To Begin With: Full Throttle Bombast

Hennepin Theatre Trust performing in the Wesley Church

Gerald Charles Dickens in To Begin With. Photo by Paula Keller.

Every ten years or so someone decides to put some part of the bible on stage. The latest attempt is To Begin With by local playwright Jeffrey Hatcher (Hennepin Theatre Trust, performing in the old Wesley Church). Hatcher has taken a slim volume by Charles Dickens and used it as a jumping off point for a play about Dickens trying to teach his children, and their neighbor’s son, about the life of Jesus. Hatcher is a successful and prolific writer with many credits to his name. Without a doubt, To Begin With is a work by a playwright who knows how to frame a work with a fictional plot.

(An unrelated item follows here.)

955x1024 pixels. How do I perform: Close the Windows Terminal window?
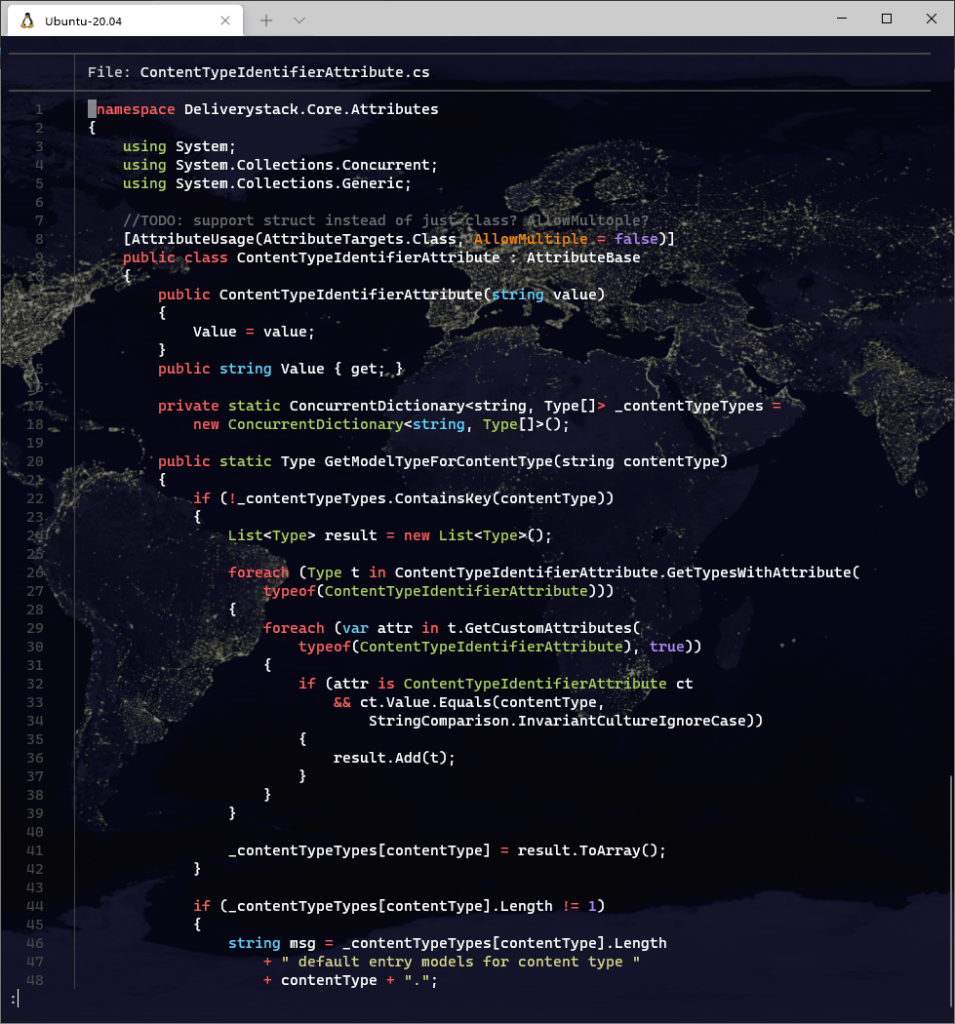(931, 19)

The play centers on the fact that Charles Dickens and his family once met the young Algernon Swinburne while on the Isle of Wight. I don’t know how many people on this side of the Atlantic know that Swinburne was a Victorian poet who wrote dark, sadomasochist poetry. Hatcher doesn’t explain this and I suspect most people in the audience will think the young Swinburne is meant as to symbolize the devil. He is introduced to us when Dickens relates that he saw a naked boy in the church cemetery taunting him for his belief in God. From there the plot thickens when young Swinburne befriends Dickens’s children and Dickens decides to instruct his children in the life of Christ.

Not only is this production staged in the 125-year-old Wesley Church, a perfect Victorian setting, but the show has what could be the perfect actor to play Charles Dickens: his great-great grandson, Gerald Charles Dickens. He certainly looks the part with his ancestor’s hair, beard and portly stance.

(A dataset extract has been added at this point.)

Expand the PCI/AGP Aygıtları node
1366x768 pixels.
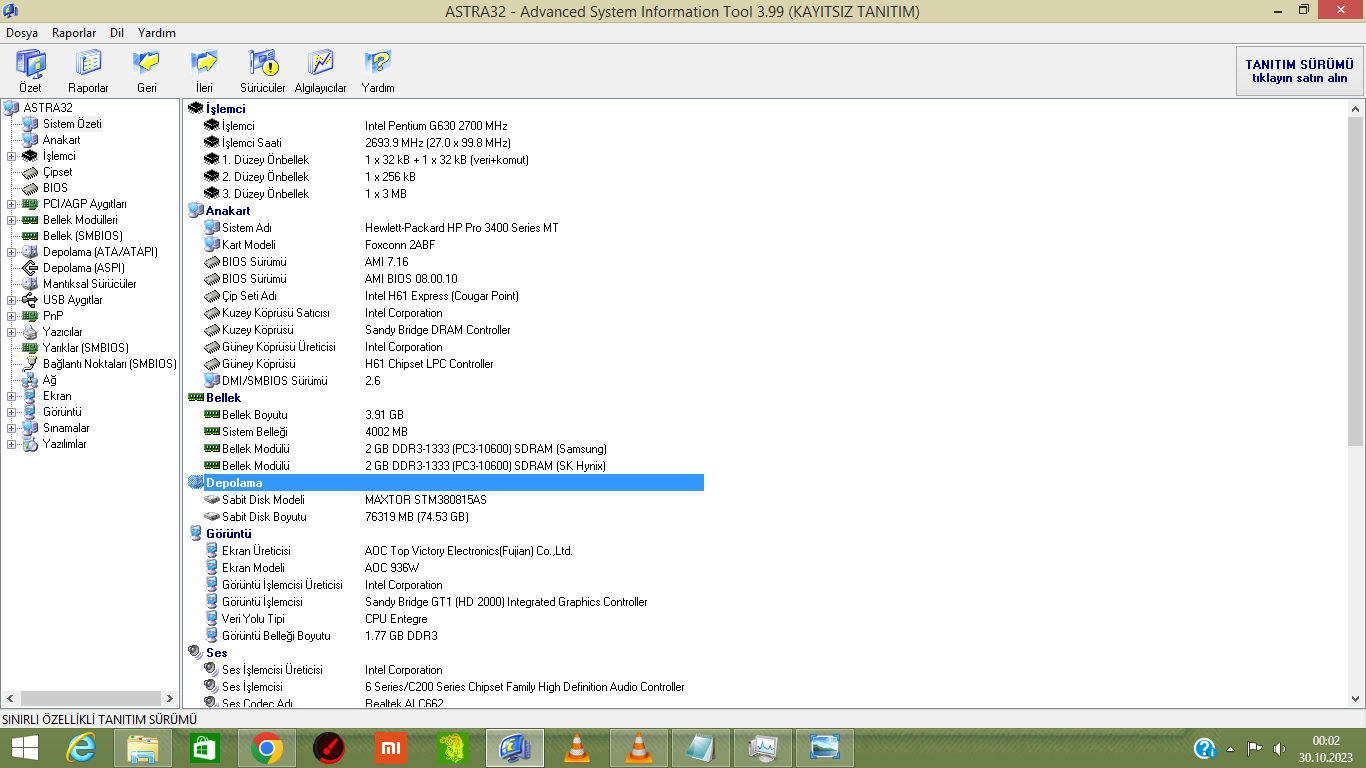point(11,204)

Doing ninety minutes, solo, on stage is never easy. One must appreciate the shear stamina it takes to pull it off. As an actor, Gerald Dickens is at his best when given the chance to impersonate characters such as King Herod, the Magi and a cynical Pharisee in campy, over-the-top portrayals that add humor and variety to the text.

But I wonder at director Hatcher’s and actor Dickens’ choice of a continuously fast pace for the drama. Like a steam engine it runs full-throttle throughout. Bombast and overly dramatic acting were part of the Victorian stage but variations in tempo and mood are necessary in any stage production. The audience should savor lines such as, “I dropped the pretense, truth was all.” Live theater gives us an opportunity to see writer Charles Dickens go through emotional stages of self-reflection, humility, and wonder. Hatcher wrote these opportunities into the show, but for some reason they are not performed. What we get is 90 minutes of bombast and sweeping gestures.

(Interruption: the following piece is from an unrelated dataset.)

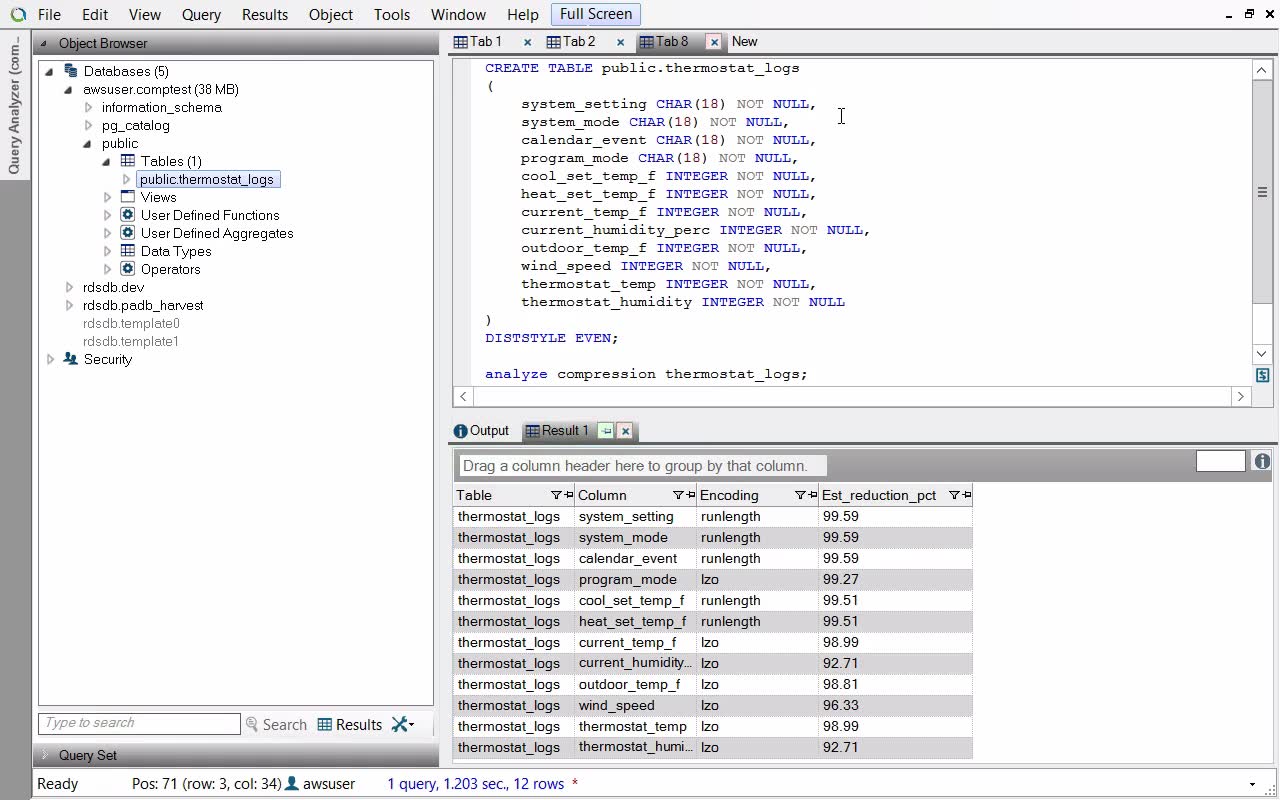Close Tab 8 in the editor
This screenshot has width=1280, height=800.
point(713,42)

In the end, there is an epiphany for the writer Dickens and his young nemesis Algernon Swinburne. They reconcile in the church yard. I suppose it doesn’t hurt that Swinburne in life went on to write vivid anti-theist works and that Victorian sensibilities and virtues only fueled his sadomasochism.

The press packet states that plans are to take the show on tour throughout the US and then open it on London’s West End in 2018 “starring a well-known actor.” With the help of a few adjustments and a deity or two it may make it.